**STATED TASK**: Could you carry on the article about DeFi builders and financial regulators, starting right after its final sentence?

**DOCUMENT PASSAGE**:
- - - -

From left to right: Sidney Powell Salman Banaei, Nathan Cha and Cami Russo. (CoinDesk)
One of the issues that happens whenever an industry grows is it becomes difficult to tell if everyone is speaking the same language. Nowhere is this clearer than in the conversations between builders of decentralized finance (DeFi) and financial regulators. Can linguistic consensus be found at Consensus? It seems unlikely.
For the most part, financial watchdogs in the U.S. (and the international bodies that are essentially offshoots of the U.S. Treasury Department) have said crypto clearly fits into the existing regulatory framework. Crypto's governing rules have already been written, supposedly.
And so, you have situations like the U.S. Securities and Exchange Commission Chair, Gary Gensler, telling crypto operators to "come in and register" with the agency and FinCEN advocating for stricter KYC/AML requirements across crypto.

- - - -

**RAW DATA**:
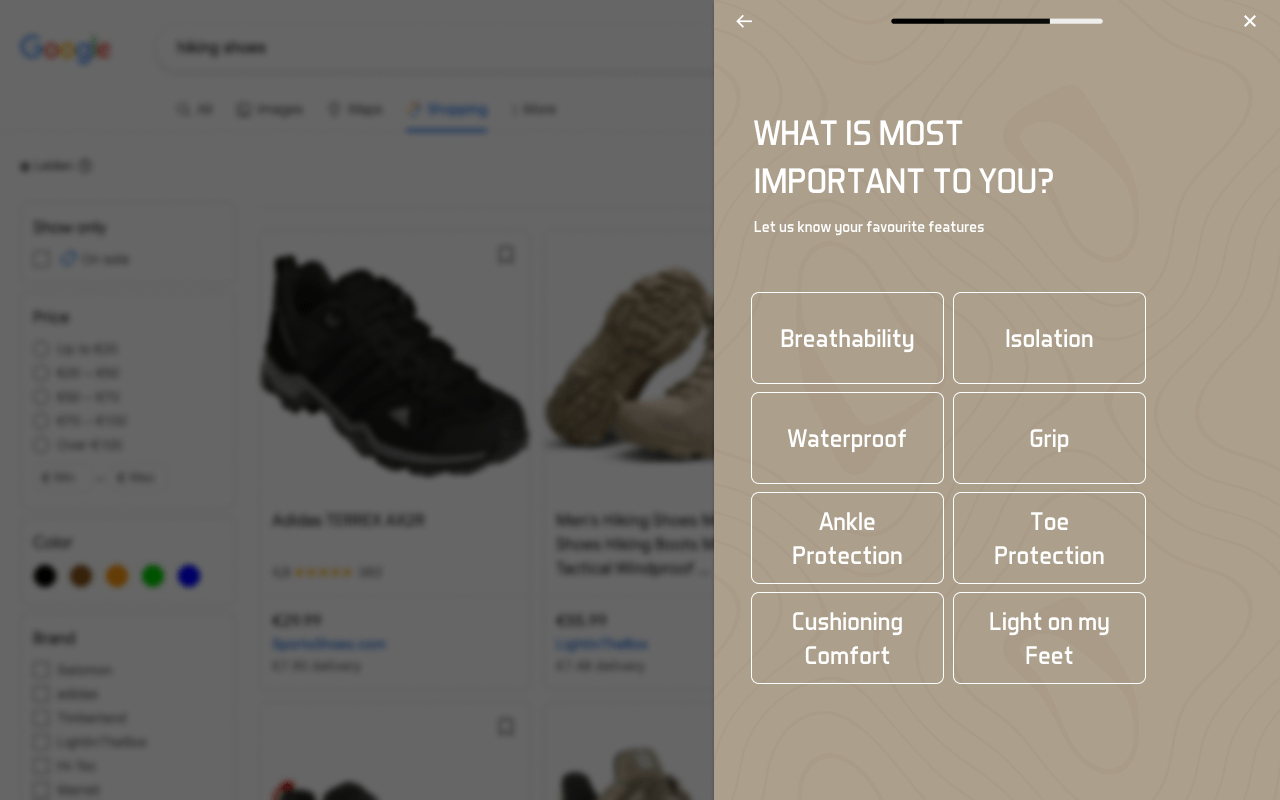
Task: Save the Adidas TERREX product bookmark icon
Action: 506,255
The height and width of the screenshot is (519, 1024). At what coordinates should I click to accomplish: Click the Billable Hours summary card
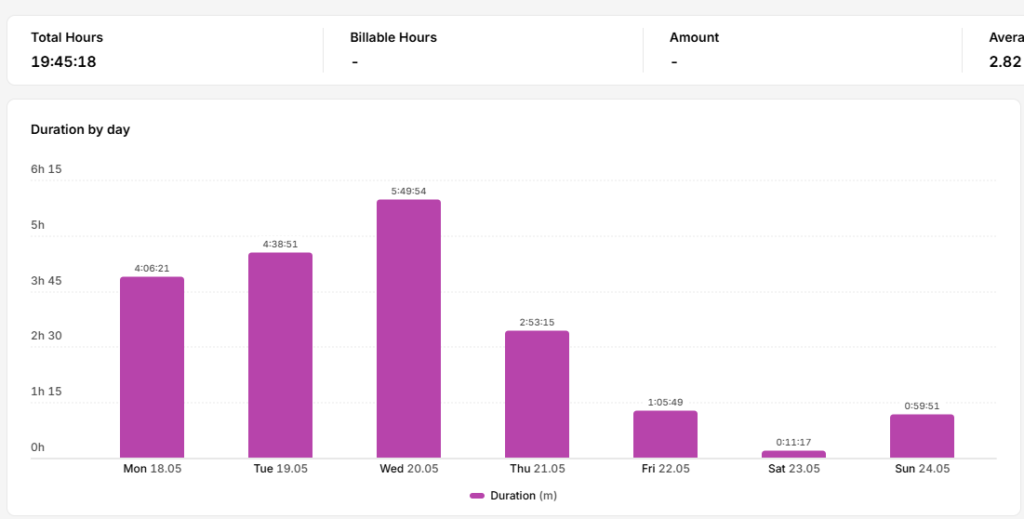(483, 50)
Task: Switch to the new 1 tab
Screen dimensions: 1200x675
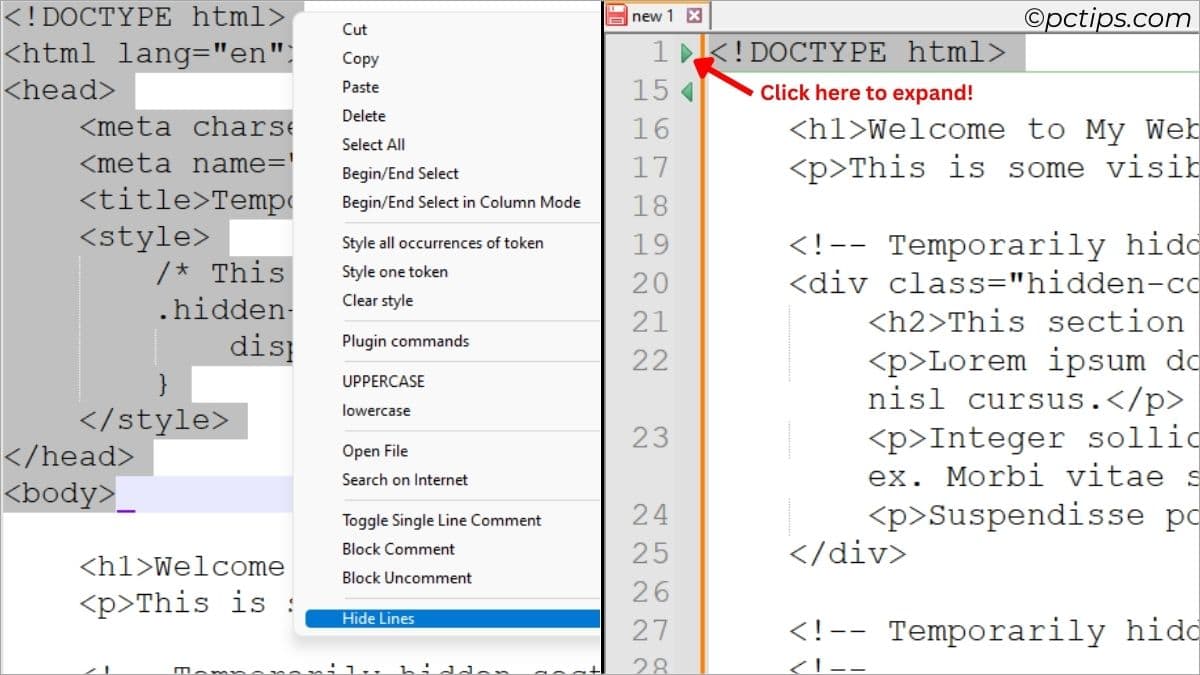Action: coord(650,16)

- - - -

**RESULT OF THE TASK**:
Crypto, with exceptions, has largely promoted itself as a square peg that cannot fit in the round hole of the so-called Howey Test (the guidance the SEC uses to determine whether something is a security, which essentially probes whether "the investing public is anticipating profits based on the efforts of others").
This is one of the sticking points for Chamber of Digital Commerce founder and CEO Perianne Boring, who spoke Wednesday at Consensus' Mainstage. In crypto the terms "community" and "collaboration" are thrown around a lot – terms that mean one thing to insiders, and another to regulators.
"What does it mean to work collaboratively?" Boring asked. To the SEC, the answer doesn't matter, when a group of people organize to build a potentially valuable system, it "triggers our laws," she added. At least on stage, Boring didn't seem confident this different definition cold be explained away – not by lobbying or commenting on proposed guidance, she said.
Still, not all is lost for crypto in the U.S. In a panel discussion between Uniswap's legal chief Salman Banaei, dYdX's marketing lead Nathan Cha, Maple Finance co-founder Sidney Powell and The Defiant founder Cami Russo, the decentralized finance advocates were adamant that regulators will come around to the power and purpose of DeFi.
Regulators and DeFi advocates are on the same page. They both want increased transparency within the finance system (and that doesn't necessarily mean that non-custodial, permissionless apps will all eventually add KYC procedures). Instead, what regulators try to do with the written word, DeFi can do through code.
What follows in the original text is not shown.